A recent survey from Duke University and Microsoft Research provides a fascinating overview of the evolution of massively parallel data processing systems. It starts with the evolution of traditional row-oriented parallel databases before covering columnar databases, MapReduce-based systems, and finally the latest Dataflow systems like Spark.
Two of the areas of analysis are resource management and system administration. An interesting tradeoff becomes apparent as you trace the progression of these systems.
Traditional row- and column-oriented databases have a rich set of resource management tools available. Experienced database administrators (DBAs) can tune individual nodes or the entire system based on hardware capacity, partitions, and typical workloads and data distribution. Perhaps just as importantly, the DBA can draw on decades of experience and best practices during this tuning. Linear scalability, however, is a bit more challenging. Theoretically, many parallel database systems support adding more nodes to balance work load, but in reality it requires careful management of data partitions to get the best value out of new resources.
Similarly, DBAs have access to many high quality system administration tools. These tools provide performance monitoring, query diagnostics, and recovery assistance. These tools have evolved over the years to allow very granular tuning of query plans, indexes, partitions, and schemas.

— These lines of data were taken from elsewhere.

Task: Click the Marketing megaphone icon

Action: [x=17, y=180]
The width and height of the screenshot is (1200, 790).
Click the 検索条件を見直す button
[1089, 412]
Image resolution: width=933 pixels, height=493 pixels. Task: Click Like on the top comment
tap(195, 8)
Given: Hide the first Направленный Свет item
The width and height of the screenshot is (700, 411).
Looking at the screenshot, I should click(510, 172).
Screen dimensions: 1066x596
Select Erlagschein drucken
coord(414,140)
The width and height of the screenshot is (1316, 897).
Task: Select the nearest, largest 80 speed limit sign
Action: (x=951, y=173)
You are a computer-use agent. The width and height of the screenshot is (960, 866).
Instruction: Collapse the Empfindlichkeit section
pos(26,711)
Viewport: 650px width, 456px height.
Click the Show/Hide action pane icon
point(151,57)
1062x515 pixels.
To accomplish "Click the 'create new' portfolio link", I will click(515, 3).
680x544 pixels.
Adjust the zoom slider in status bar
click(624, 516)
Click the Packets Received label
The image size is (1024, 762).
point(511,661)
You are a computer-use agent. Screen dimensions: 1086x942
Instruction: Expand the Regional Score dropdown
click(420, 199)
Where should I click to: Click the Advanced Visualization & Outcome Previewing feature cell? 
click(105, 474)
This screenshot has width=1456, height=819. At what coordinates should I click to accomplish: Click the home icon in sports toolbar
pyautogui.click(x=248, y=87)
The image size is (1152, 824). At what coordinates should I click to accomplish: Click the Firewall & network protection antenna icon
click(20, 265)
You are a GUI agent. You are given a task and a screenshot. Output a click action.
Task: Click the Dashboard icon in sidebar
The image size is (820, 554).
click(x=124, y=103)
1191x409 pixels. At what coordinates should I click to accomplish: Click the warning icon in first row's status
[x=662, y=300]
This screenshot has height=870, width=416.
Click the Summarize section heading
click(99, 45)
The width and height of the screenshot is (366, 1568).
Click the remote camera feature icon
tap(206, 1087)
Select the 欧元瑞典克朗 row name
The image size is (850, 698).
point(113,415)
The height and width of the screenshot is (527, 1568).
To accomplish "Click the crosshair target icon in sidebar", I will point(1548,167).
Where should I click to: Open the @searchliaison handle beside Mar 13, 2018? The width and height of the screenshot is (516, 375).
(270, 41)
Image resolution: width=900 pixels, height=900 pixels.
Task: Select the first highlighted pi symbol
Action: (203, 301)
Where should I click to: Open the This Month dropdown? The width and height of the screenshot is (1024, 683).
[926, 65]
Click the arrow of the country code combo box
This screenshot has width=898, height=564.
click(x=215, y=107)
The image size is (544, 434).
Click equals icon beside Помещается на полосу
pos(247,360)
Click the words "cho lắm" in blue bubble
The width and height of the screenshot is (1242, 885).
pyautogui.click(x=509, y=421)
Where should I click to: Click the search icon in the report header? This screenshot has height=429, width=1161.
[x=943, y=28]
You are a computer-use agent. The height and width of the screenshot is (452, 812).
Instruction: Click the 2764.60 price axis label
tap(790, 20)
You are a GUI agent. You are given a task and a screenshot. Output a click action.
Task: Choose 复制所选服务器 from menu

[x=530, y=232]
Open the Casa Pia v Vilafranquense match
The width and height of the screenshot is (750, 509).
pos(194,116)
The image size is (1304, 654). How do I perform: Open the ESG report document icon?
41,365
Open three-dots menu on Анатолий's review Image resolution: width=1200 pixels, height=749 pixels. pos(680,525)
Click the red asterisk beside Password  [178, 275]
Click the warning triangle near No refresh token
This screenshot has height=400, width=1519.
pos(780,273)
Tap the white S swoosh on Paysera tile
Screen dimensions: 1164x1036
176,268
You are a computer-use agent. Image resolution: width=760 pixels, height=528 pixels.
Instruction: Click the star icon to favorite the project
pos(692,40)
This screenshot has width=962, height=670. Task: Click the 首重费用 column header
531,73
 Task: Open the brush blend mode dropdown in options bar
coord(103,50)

Reading between the lines, you had better have a good team of DBAs on hand. Classic database systems are expensive to purchase and operate, and knowing how to turn all of those dials to get the best performance is a challenge. Query optimization, for example, can be quite complex. Knowing how to best partition the data for efficient joins across a massive data set is not a solved problem in all cases, especially when a columnar data layout is used.
There’s a very big contrast in these areas when you look at systems built on HDFS, from the original MapReduce designs to the latest Dataflow systems like Spark. The very first design of MapReduce opted for simplicity with a static allocation of resources and the ability to easily add new nodes into the cluster. The later evolutions of Hadoop introduce improvements like YARN, which provide for more flexible resource management schemes, while still allowing for easy cluster expansion with the HDFS Rebalancer taking care of data transfer to new nodes. The newest Dataflow systems have the potential for much improved resource management, using in-memory techniques to aid in processing time. Most notably, systems like Spark can use query optimization based on DAG principles.
System administration in Hadoop is an evolving field. Some expertise exists in cluster management (or you can delegate that chore to cloud systems), but a Hadoop administrator does not have the same set of tools available to a traditional DBA; indeed a priori plan optimization is not even feasible when many ‘Big Data’ analytics packages only interpret data structure at query time.
To sum this up, I think that the ‘Big Data’ solutions have made (and continue to make) an interesting design choice by sacrificing some of the advanced resource management and system administration tools available to DBAs. (Again, some of these simply aren’t available when you do not know the data schema in advance.) Instead they favor a simplified internal representation of data and jobs, which allows for easier expansion of the cluster.
To put it another way, a finely tuned traditional parallel database will probably outperform a Hadoop cluster given sufficient hardware, expertise, and advanced knowledge of the data. On the other hand, that Hadoop cluster can grow easily with commodity hardware (beyond the breaking point of traditional systems) and not much tuning expertise other than cluster administration, which is a cost that can be spread over a large pool of applications. Plus, you don’t need to make assumptions about your data in advance. Dataflow systems like Spark will go a long way towards closing the performance gap, but in essence Big Data solutions are performing a cost-benefit analysis and coming down on the side of simplicity and ease of expansion.
This may be old hat to Big Data veterans, but I found the paper to be a great refresher on how the Big Data field reached its current position and where it’s going in the future.